Press Gazette: the post mortems begin
Inevitably, people have started picking over the bones of the Press Gazette and wondering what went wrong. Roy Greenslade's blog in Guardian Unlimited is probably about the best. There's more to it than he suggests, though.
For my money, after discussion with a number of fellow hacks, I'd agree that the nature of journalists has changed since the PG's heyday. In the 1980s desktop publishing started and with that came a whole bunch of DTP'd magazines. Many were about computers. This is important because these magazines brought with them a new form of journalist, one who popped up ready-formed rather than going through the traditional local press followed by national press route. This has spread way beyond the IT press by now.

This meant that a lot of journalists - many of whom are now pretty senior - have grown up respecting but taking no real interest in the regional press. This in turn made a lot of the content of the PG redundant for a lot of its readership.

I don't know what you do when your readers start to fragment, and by dividing its pages up accordingly PG did its best. Other issues contributed, though. As a former contributor I'll admit to finding it galling that the MD who took it increasingly into loss and then buried it was on £133,000 per annum while contributors were getting £190 per 1000 words. The commissioning editors often seemed embarrassed at the word rate and I don't blame them.

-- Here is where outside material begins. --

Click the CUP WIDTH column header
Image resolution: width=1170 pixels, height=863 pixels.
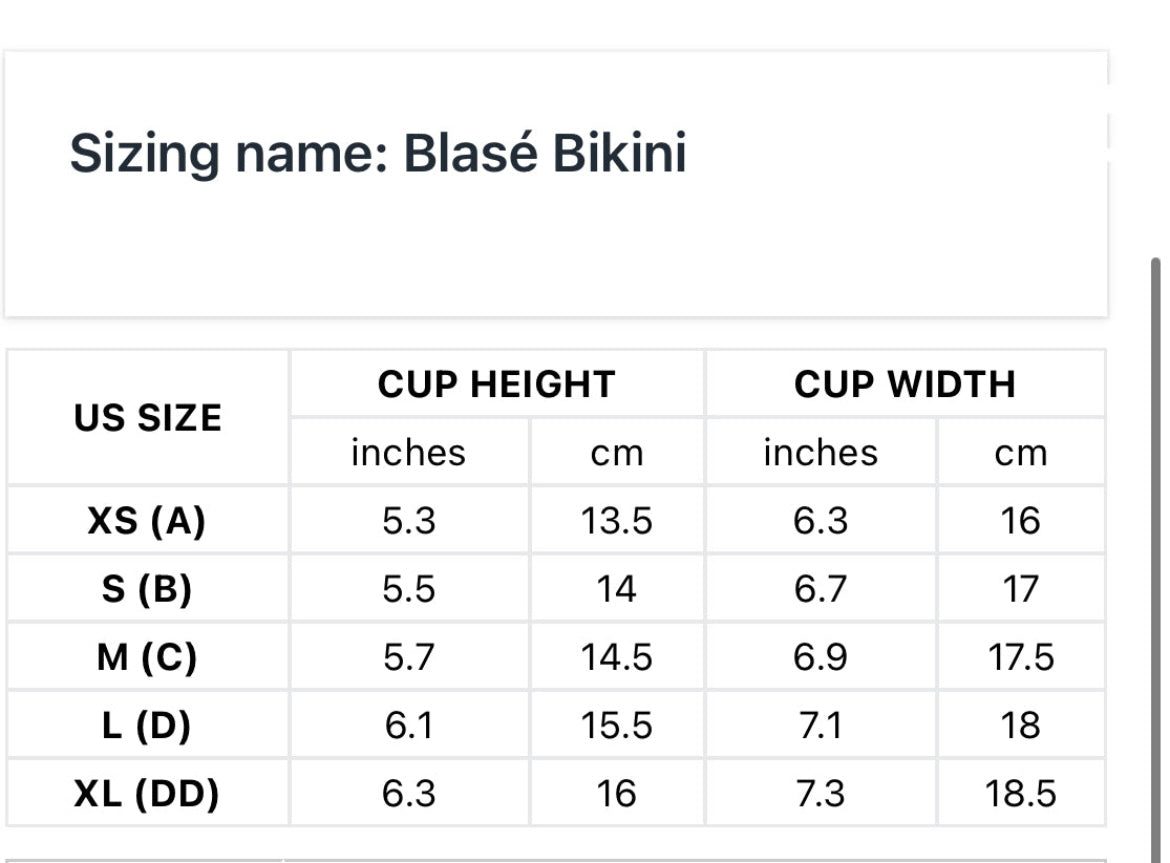[x=904, y=384]
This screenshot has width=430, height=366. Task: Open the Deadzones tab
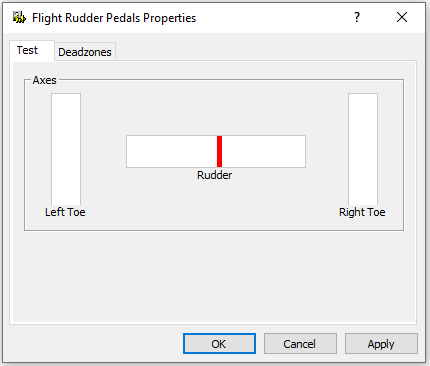(x=85, y=52)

I'd like to think there'll be another trade mag for the press emerging at some stage, but the silo mentality - in which the magazine journalists are only interested in passing in the newspaper journalists and in which trade journalists don't readily identify themselves with their colleagues on the regionals- will remain an obstacle for anyone attempting to set it up.

And that's from an editorial point of view only. How you'd make a case for advertising in a mag that attempted to straddle all of those groups I just don't know.